(TASK INPUT)

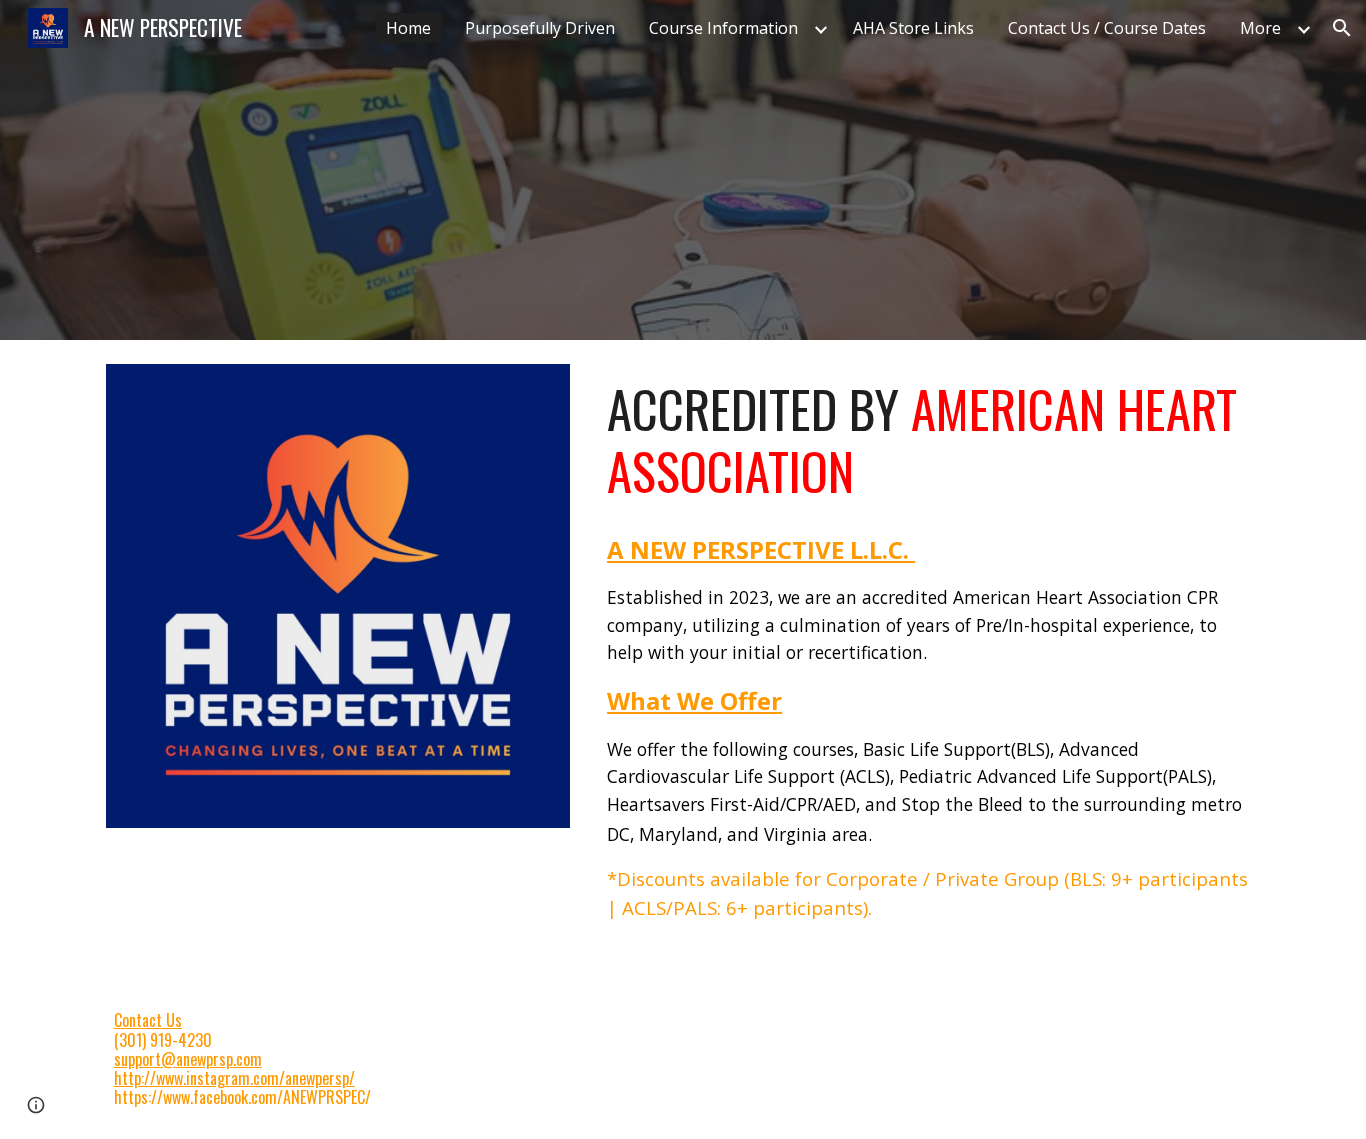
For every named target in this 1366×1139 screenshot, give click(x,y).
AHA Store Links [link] (913, 28)
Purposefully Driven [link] (540, 28)
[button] (1342, 28)
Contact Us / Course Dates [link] (1107, 28)
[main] (929, 440)
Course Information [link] (723, 28)
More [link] (1260, 28)
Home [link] (408, 28)
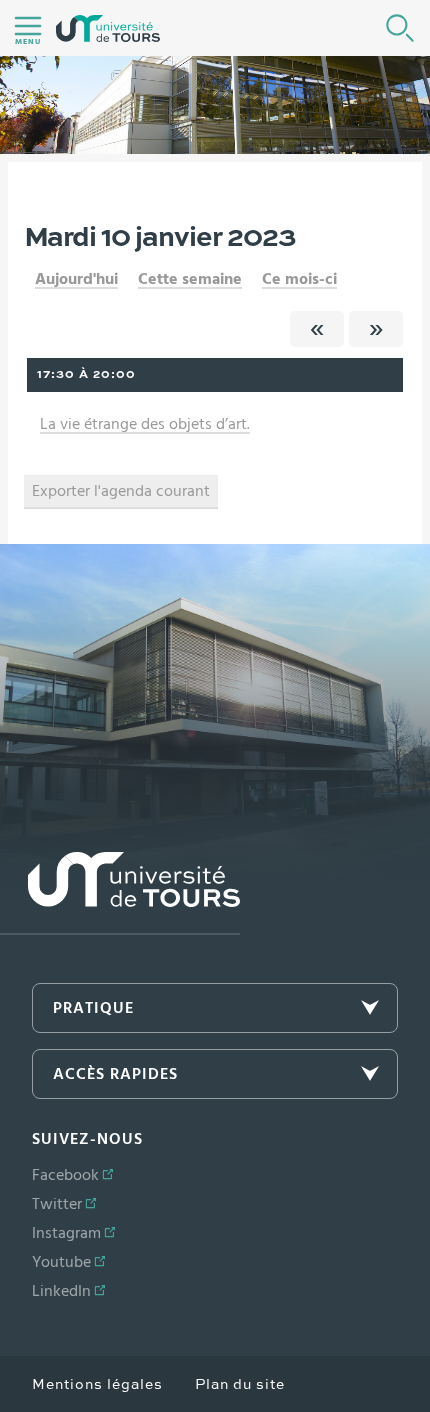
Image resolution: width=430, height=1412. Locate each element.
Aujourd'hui (76, 279)
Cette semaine (190, 279)
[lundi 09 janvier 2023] (317, 329)
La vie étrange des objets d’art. (145, 424)
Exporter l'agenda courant (121, 491)
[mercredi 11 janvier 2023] (376, 329)
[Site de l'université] (120, 893)
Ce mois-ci (299, 279)
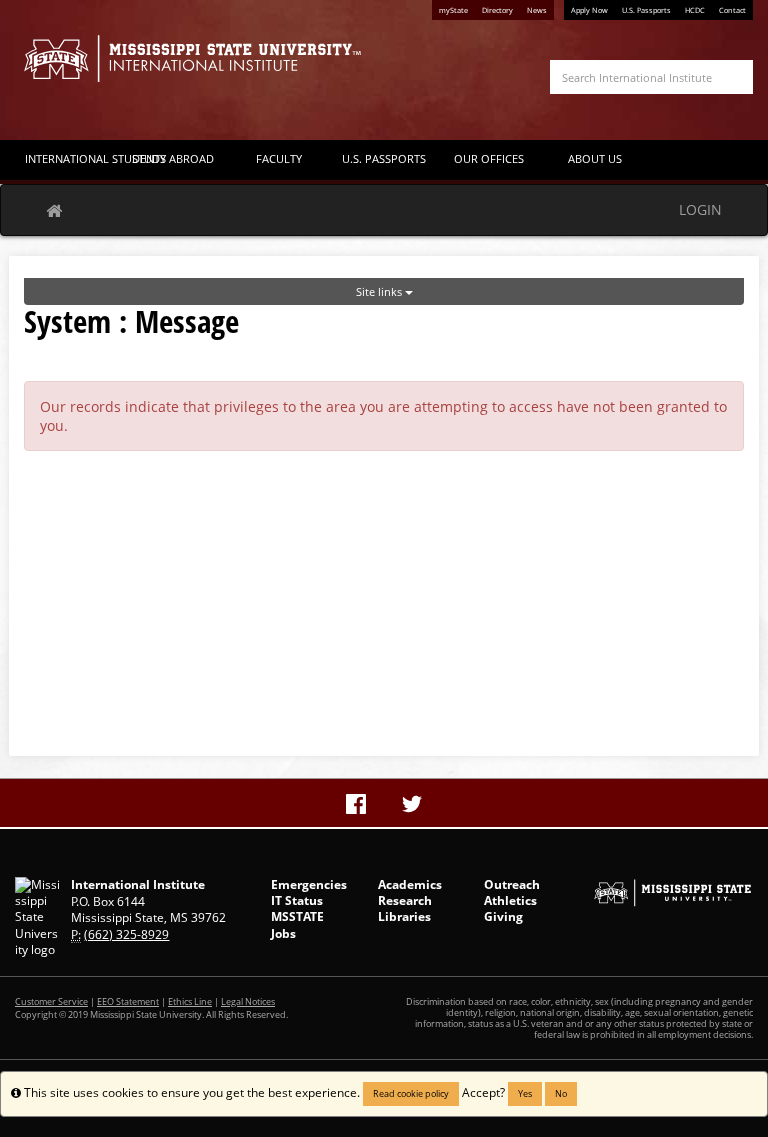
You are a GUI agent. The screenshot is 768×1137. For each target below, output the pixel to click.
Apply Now (589, 10)
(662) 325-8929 (126, 934)
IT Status (297, 900)
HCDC (695, 10)
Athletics (510, 900)
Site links (380, 291)
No (561, 1093)
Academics (410, 884)
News (537, 10)
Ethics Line (190, 1001)
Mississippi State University (65, 70)
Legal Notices (248, 1001)
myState (453, 10)
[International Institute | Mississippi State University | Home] (192, 58)
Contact (732, 10)
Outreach (512, 884)
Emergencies (309, 884)
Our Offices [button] (489, 158)
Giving (503, 916)
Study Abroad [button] (173, 158)
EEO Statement (128, 1001)
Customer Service (51, 1001)
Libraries (404, 916)
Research (405, 900)
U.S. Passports (646, 10)
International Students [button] (72, 158)
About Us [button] (595, 158)
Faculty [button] (279, 158)
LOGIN (700, 209)
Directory (497, 10)
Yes (525, 1093)
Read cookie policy (411, 1093)
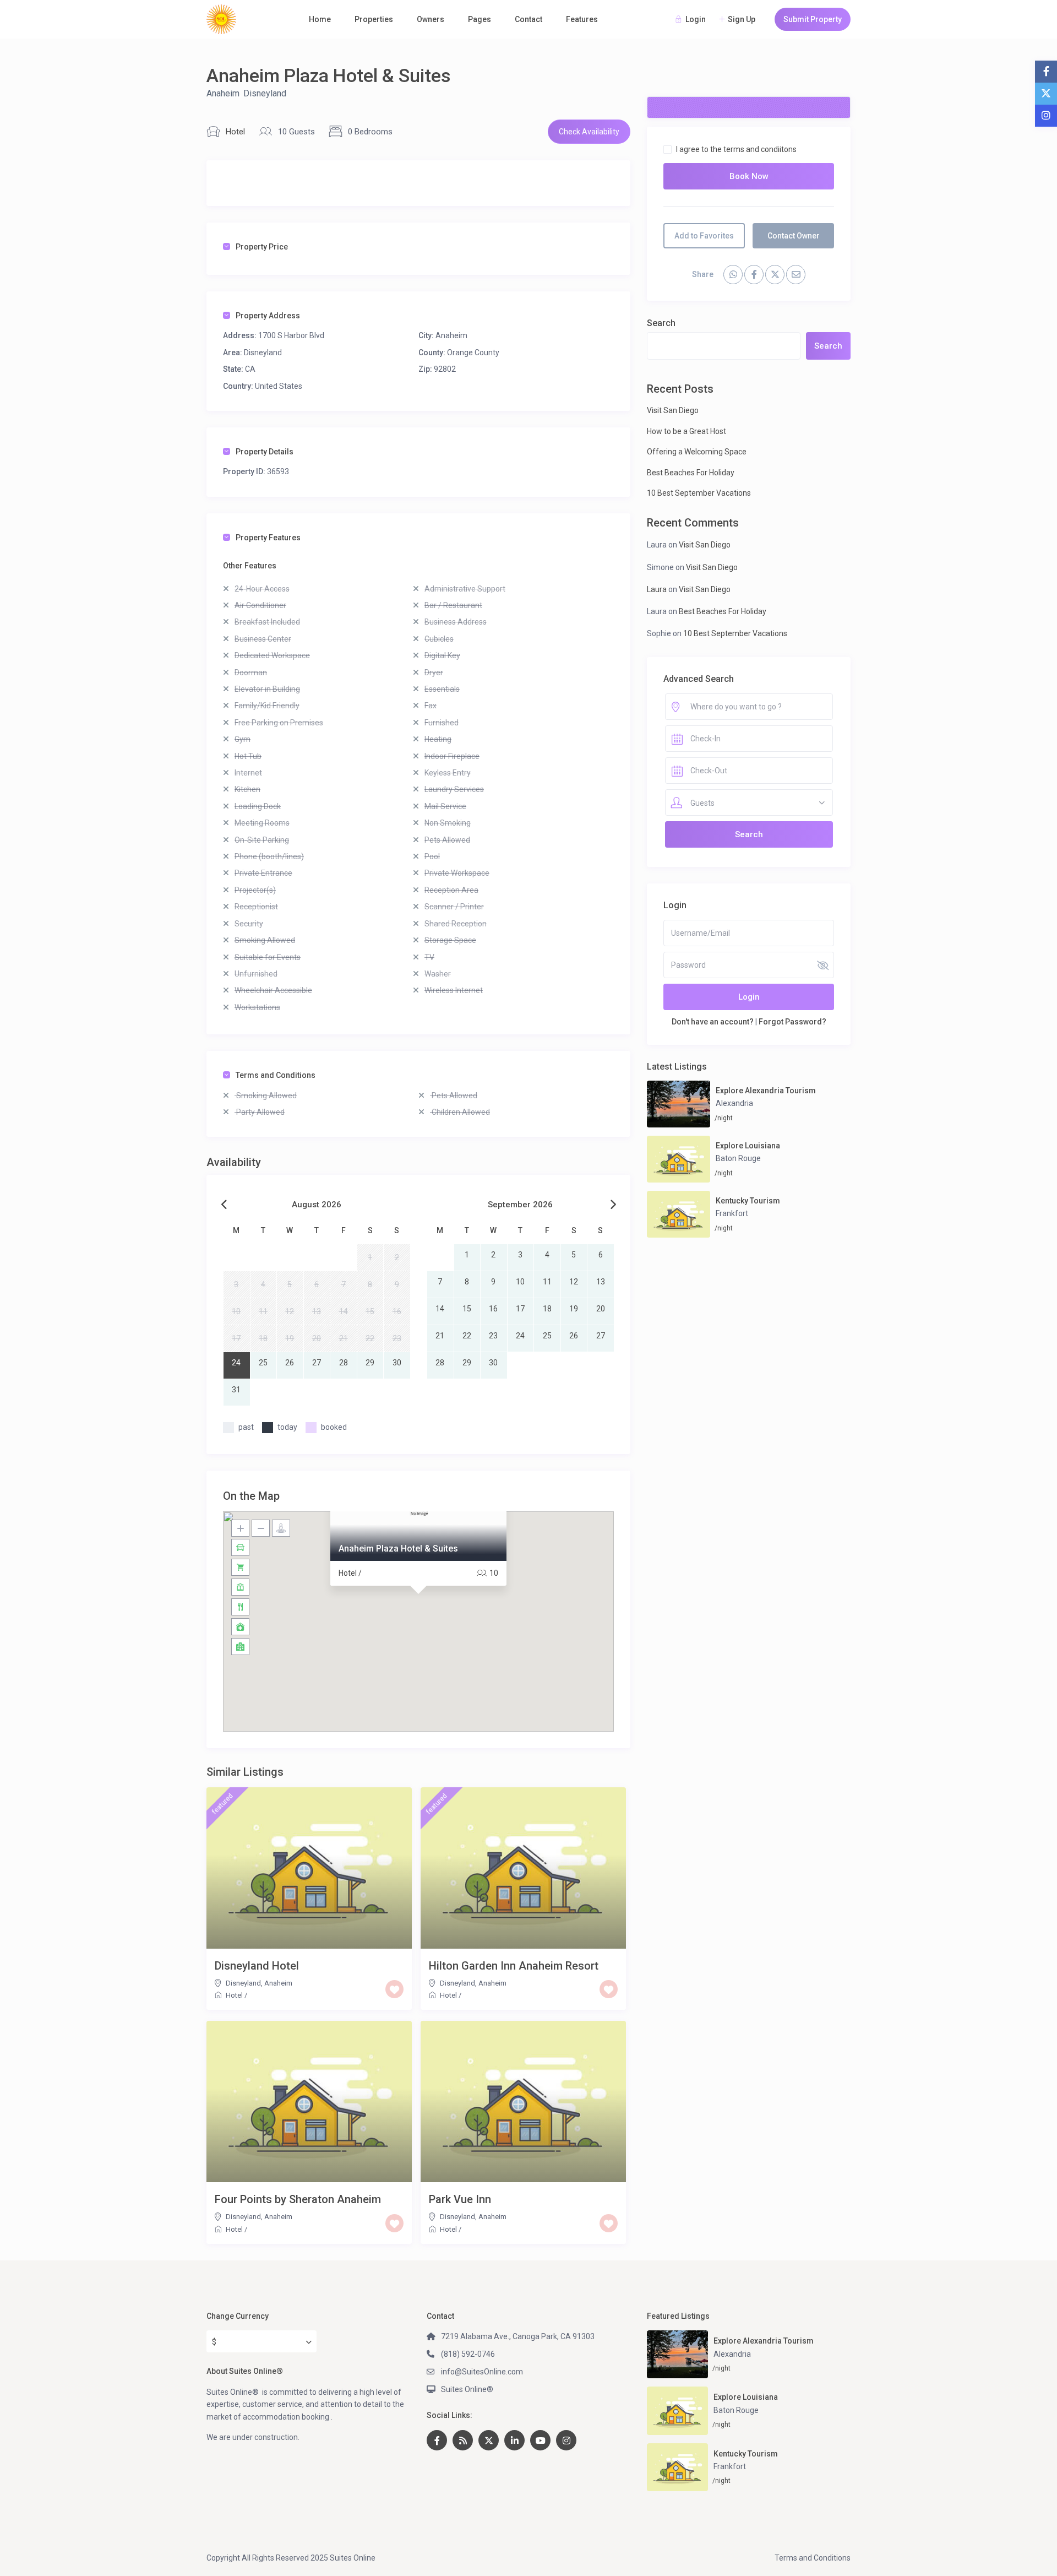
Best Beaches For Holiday (690, 472)
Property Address (268, 315)
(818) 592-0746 (468, 2354)
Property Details (264, 451)
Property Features (268, 537)
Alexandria (734, 1103)
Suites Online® (467, 2389)
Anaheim (222, 93)
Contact (528, 19)
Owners (430, 19)
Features (582, 19)
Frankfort (732, 1213)
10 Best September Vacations (699, 493)
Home (320, 19)
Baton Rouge (738, 1158)
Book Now (749, 176)
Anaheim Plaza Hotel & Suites (398, 1548)
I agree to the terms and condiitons (736, 149)
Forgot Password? (792, 1021)
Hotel (235, 132)
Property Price (262, 246)
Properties (374, 19)
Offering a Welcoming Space (697, 451)
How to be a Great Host (686, 431)
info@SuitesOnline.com (482, 2371)
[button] (418, 1607)
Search (661, 323)
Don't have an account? (713, 1021)
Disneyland (264, 93)
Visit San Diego (673, 410)
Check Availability (589, 131)
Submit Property (812, 19)
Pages (479, 19)
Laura (657, 589)
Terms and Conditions (275, 1075)
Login (749, 997)
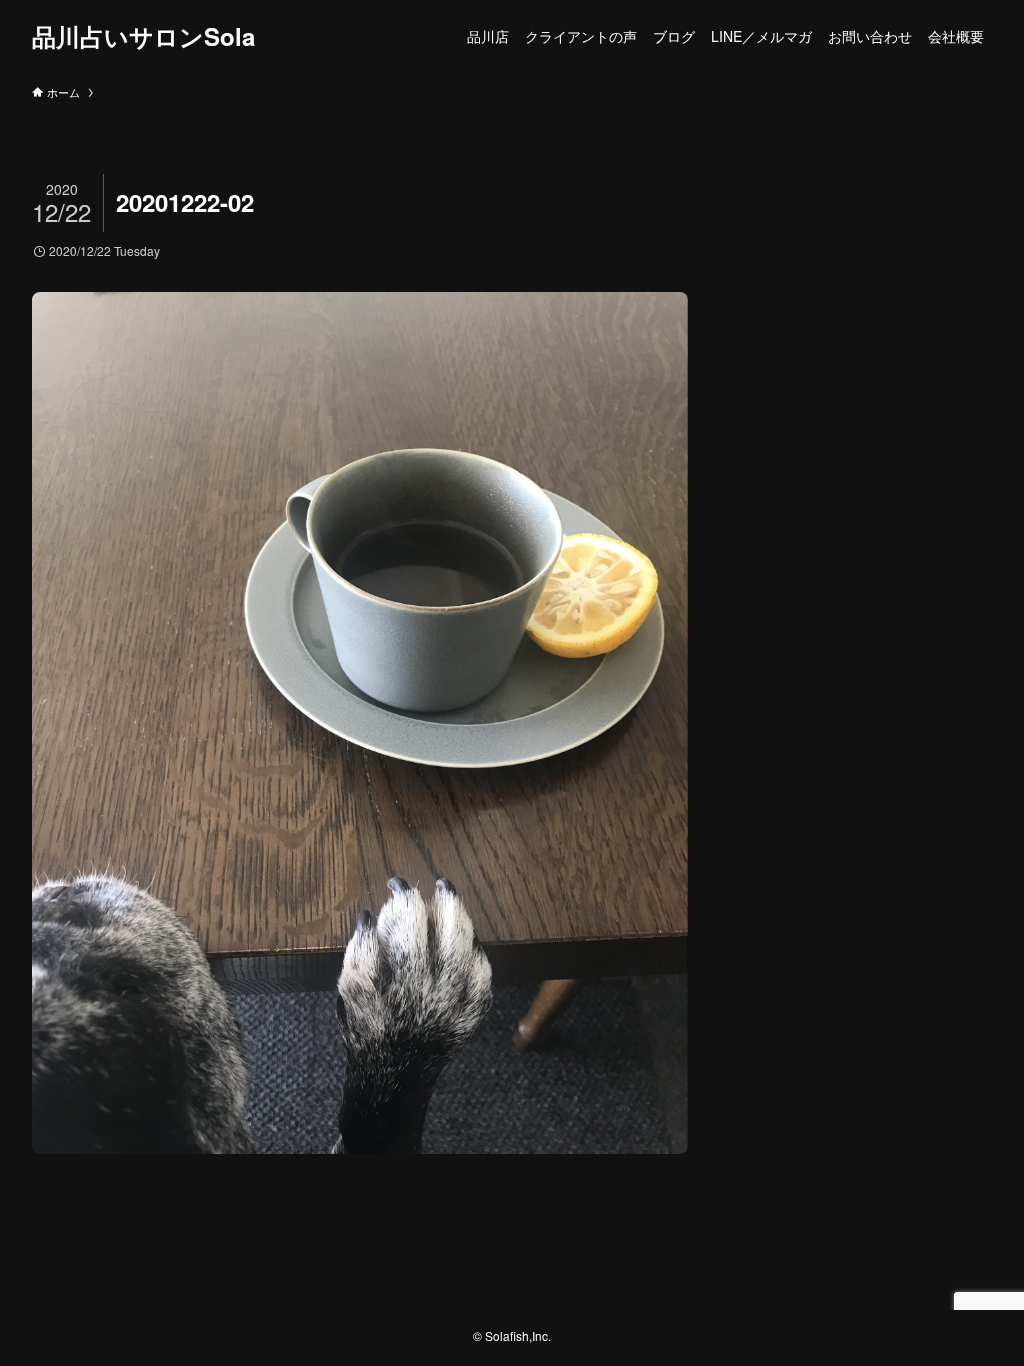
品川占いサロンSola (143, 36)
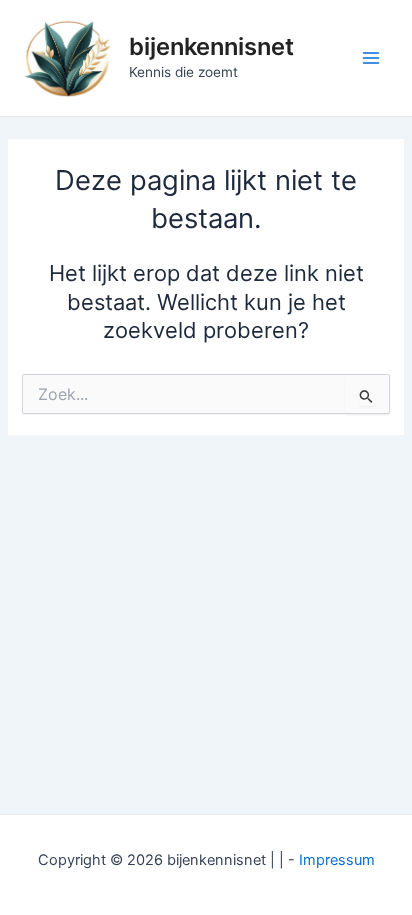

(End TASK INPUT)

• _WHAT TO WORK ON_:
Only the lines from the one containing "Frankfort (732, 1213)" through the last line of the material are to be restated word for word; no picture is to be included.

• _OUTPUT OF THE EXERCISE_:
Frankfort (732, 1213)
10 Best September Vacations (699, 493)
Home (320, 19)
Baton Rouge (738, 1158)
Book Now (749, 176)
Anaheim Plaza Hotel & Suites (398, 1548)
I agree to the terms and condiitons (736, 149)
Forgot Password? (792, 1021)
Hotel (235, 132)
Property Price (262, 246)
Properties (374, 19)
Offering a Welcoming Space (697, 451)
How to be a Great Host (686, 431)
info@SuitesOnline.com (482, 2371)
[button] (418, 1607)
Search (661, 323)
Don't have an account? (713, 1021)
Disneyland (264, 93)
Visit San Diego (673, 410)
Check Availability (589, 131)
Submit Property (812, 19)
Pages (479, 19)
Laura (657, 589)
Terms and Conditions (275, 1075)
Login (749, 997)
品川占いサロンSola (143, 36)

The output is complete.